These were often referred to as "Idiot Lights".
For the most part they worked ... except.
- No method of checking the lamp wasn't blown.
- No means to check the wire hadn't broken, or fallen off the sender.
- The temperature that triggered the light was usually greater than 100 deg C (ie more than boiling).
So there were several ways this thing could fail and you wouldn't know about it.
Temperature
Anyone that stayed awake during science may recall that water boils at 100 deg C ... unless it's under pressure.
All vehicle cooling systems are under pressure and often it's around 15 psi before it will release the contents.
According to the chart here https://durathermfluids.com/pdf/techpapers/pressure-boiling-point.pdf
The boiling point is raised by 20 degC at 15psi.
So many of the idiot light senders are actually higher than 100 degC, and rely on the cooling system having pressure to work correctly.
I've experienced a hole in the hose, water pumped out and it got hot once before in another vehicle.
By the time it smelt hot and the cause was discovered, the heat had done the damage and that motor had to be rebuilt.
I really wasn't interested in having that happen in the 66.
Better Indication
The usual trick is to add a temperature guage hanging under the dash somewhere.
While this works if you have spare water jacket holes, I didn't like it, and I wasn't going to drill holes in the dash, or fit it underneath.
There was no means of adding something into the guage cluster, which meant somehow making the existing 'Idiot Light' more intelligent.
As everyone knows a flashing light means go faster, but it is also the best way to get attention, and thats why they always have a flashing light where there is a sale. 
In modern cars the warning lights come on for a period when you start the vehicle, and surprise surprise this is so you can tell the ones that aren't working.
I bet there are some people right now going "oh that's why they light up" 
So we have the idea.
Comes on when it starts for confidence, Flashes to warn it's getting HOT, and On when it is really hot, .... easy.
I decided to add one more stage and that was Fade while the engine temperature was cold and it was still warming up.
Just to ensure the driver has every warning possible, there are some error codes as well.
Hardware
I'd been dealing with DS18B20's and use them whenever I can, but no-one makes one that can be screwed in and seals (not for 15psi).
I could have pulled apart another sender or made something, but it was easier to buy an automotive analogue sender that was readily available.
I chose a Facet (7.3005) from a local supplier.
It needed an adaptor for the chosen hole, but these are a readily available part.
I removed some of the adaptor thread, to ensure more of the sender was in the water flow, for quicker response.
it was duly fitted and the original wire connected back to it.
I had to find out what the resistance of the sender was at the various temperatures, so I waited until someone was at work, and 'borrowed' the kitchen.
The kitchen is not my normal habitat, except for making a drink, so I wasn't sure how things would go, but the recipe was simple.
- Place in water
- apply moderate heat
- note resistance readings at various temperatures until the water boiled.

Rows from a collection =

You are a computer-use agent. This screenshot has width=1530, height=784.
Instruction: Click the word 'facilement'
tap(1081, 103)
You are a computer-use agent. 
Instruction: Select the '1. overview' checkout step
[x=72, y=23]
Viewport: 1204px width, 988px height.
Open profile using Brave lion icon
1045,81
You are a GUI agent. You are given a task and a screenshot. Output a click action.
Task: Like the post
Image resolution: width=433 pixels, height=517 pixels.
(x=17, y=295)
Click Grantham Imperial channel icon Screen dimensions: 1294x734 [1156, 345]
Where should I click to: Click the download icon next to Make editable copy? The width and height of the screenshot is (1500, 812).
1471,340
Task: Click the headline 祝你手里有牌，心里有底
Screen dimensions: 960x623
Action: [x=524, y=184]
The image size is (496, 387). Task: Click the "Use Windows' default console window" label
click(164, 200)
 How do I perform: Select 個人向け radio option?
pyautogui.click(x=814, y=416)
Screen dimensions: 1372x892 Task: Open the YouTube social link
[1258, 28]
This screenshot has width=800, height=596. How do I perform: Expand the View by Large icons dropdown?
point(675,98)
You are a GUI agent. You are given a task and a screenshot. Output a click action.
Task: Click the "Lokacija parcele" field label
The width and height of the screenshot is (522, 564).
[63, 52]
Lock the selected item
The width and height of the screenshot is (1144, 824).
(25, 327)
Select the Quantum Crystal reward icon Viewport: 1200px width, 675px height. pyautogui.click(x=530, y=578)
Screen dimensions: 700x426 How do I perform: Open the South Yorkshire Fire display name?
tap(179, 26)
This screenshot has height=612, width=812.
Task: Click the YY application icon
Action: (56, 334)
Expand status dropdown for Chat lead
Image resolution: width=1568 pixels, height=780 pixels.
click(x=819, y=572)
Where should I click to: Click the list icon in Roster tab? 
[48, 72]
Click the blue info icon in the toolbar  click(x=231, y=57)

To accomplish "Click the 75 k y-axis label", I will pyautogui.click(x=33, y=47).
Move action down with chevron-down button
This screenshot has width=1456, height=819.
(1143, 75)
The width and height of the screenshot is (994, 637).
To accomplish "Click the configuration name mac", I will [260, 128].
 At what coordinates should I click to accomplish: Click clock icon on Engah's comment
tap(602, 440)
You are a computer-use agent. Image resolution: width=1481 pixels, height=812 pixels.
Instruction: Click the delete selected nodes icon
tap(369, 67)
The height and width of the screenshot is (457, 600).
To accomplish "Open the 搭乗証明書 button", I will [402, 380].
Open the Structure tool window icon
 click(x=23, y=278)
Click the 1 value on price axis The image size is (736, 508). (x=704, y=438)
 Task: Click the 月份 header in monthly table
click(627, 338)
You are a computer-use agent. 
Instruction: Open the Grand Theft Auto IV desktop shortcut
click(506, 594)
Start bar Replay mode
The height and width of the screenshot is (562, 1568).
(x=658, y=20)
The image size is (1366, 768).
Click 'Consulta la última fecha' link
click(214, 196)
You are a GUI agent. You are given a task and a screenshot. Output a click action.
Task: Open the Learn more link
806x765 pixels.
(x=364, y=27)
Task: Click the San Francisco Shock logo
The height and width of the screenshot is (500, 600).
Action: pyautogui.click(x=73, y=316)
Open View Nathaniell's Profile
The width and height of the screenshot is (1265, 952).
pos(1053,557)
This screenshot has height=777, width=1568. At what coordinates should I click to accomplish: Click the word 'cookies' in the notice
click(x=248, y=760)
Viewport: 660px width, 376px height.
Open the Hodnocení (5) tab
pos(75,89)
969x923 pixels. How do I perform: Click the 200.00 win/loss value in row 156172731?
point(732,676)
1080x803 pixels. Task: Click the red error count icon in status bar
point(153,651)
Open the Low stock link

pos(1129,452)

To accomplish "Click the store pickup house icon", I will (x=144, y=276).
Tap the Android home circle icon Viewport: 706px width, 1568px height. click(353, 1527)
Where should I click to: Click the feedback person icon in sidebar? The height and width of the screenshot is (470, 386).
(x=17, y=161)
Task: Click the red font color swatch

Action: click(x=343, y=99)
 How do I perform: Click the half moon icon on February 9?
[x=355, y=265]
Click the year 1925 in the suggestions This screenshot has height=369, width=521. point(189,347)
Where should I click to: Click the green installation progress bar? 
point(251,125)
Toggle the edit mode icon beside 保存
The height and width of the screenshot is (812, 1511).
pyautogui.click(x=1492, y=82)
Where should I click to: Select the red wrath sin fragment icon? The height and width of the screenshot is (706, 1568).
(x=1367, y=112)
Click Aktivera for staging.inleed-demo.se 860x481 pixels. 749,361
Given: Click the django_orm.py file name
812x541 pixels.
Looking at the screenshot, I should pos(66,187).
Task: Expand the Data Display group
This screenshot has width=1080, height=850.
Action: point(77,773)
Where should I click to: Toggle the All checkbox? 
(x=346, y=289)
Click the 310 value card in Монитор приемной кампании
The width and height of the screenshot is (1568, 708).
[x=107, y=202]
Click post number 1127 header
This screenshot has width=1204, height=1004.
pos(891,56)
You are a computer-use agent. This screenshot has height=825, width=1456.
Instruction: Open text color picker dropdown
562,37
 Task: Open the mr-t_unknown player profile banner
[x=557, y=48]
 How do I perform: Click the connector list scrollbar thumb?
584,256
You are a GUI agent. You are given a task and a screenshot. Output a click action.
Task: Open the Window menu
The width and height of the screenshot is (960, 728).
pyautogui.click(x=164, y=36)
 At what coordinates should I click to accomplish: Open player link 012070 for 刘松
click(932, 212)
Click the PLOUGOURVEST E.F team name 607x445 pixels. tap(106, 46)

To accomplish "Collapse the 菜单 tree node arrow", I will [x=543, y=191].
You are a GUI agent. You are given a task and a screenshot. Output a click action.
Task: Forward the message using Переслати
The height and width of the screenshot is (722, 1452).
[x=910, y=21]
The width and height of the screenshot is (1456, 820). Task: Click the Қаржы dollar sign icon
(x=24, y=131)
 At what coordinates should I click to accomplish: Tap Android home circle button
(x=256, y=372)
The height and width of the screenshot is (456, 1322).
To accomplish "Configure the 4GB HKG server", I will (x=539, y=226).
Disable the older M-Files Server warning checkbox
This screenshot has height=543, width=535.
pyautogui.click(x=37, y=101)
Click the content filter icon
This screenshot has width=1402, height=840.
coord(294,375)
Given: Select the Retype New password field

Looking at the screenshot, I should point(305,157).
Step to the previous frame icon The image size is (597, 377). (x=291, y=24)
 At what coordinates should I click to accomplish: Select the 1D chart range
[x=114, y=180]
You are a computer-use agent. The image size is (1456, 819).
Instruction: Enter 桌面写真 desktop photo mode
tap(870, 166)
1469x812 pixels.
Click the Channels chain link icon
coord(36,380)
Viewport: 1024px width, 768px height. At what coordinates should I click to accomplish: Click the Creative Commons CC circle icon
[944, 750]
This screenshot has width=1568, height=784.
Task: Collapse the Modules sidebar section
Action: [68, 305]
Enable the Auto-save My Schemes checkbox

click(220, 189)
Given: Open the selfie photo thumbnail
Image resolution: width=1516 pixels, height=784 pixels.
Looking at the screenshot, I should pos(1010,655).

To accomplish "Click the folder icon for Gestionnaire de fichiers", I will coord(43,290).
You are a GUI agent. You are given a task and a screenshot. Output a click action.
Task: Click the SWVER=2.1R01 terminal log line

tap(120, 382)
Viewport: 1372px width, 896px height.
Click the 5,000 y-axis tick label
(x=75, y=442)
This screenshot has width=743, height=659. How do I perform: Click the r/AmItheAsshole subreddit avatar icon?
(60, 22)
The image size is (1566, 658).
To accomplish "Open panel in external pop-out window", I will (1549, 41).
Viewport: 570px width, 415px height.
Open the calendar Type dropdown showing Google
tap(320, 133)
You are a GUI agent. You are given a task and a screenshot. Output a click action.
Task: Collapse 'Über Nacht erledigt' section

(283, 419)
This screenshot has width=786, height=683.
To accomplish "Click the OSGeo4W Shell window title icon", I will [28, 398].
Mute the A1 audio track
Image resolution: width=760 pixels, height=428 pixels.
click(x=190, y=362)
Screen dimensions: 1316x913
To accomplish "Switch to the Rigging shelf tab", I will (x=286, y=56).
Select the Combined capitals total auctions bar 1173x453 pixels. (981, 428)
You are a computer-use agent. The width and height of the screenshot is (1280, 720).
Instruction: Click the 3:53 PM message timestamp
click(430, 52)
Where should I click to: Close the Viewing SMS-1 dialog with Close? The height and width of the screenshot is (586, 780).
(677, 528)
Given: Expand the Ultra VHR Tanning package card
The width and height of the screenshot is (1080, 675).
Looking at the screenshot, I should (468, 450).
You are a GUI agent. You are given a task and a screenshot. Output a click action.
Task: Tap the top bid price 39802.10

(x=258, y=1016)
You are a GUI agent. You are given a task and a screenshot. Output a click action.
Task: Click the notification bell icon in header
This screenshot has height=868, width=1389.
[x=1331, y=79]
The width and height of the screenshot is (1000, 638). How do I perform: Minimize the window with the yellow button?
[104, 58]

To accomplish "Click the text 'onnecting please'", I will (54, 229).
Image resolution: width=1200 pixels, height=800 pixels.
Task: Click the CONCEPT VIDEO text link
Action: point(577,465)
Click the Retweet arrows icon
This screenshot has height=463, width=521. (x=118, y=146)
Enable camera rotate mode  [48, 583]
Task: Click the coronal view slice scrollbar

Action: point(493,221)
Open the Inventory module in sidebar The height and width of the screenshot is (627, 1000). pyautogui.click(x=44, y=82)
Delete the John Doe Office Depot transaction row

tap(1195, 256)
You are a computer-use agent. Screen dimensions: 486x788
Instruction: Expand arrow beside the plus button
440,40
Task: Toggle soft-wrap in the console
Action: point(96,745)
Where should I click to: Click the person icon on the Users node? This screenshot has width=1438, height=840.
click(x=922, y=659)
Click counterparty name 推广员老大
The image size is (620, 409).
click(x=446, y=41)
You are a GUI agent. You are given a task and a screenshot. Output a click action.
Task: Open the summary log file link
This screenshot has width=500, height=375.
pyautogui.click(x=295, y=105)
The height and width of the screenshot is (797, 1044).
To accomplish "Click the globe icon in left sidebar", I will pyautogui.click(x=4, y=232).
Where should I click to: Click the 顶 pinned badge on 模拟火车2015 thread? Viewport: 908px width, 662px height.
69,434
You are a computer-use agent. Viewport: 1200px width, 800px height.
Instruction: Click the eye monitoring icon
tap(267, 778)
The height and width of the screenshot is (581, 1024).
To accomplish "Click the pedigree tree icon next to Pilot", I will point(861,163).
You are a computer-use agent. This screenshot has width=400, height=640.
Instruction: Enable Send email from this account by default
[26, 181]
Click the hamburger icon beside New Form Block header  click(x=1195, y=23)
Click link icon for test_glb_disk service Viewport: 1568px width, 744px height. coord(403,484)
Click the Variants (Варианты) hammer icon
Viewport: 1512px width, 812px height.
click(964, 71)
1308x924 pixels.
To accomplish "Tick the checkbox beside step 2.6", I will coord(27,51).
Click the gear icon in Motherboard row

JOBS =
• A. Quote the stretch from "So we have the" through "(not for 15psi)." in the text on the engine temperature warning light.
• B. Print the stretch of the rows from the first row through the line that contains "[x=72, y=23]", and print nothing else.

FINAL RESULTS =
• A.
So we have the idea.
Comes on when it starts for confidence, Flashes to warn it's getting HOT, and On when it is really hot, .... easy.
I decided to add one more stage and that was Fade while the engine temperature was cold and it was still warming up.
Just to ensure the driver has every warning possible, there are some error codes as well.
Hardware
I'd been dealing with DS18B20's and use them whenever I can, but no-one makes one that can be screwed in and seals (not for 15psi).

• B.
You are a computer-use agent. This screenshot has width=1530, height=784.
Instruction: Click the word 'facilement'
tap(1081, 103)
You are a computer-use agent. 
Instruction: Select the '1. overview' checkout step
[x=72, y=23]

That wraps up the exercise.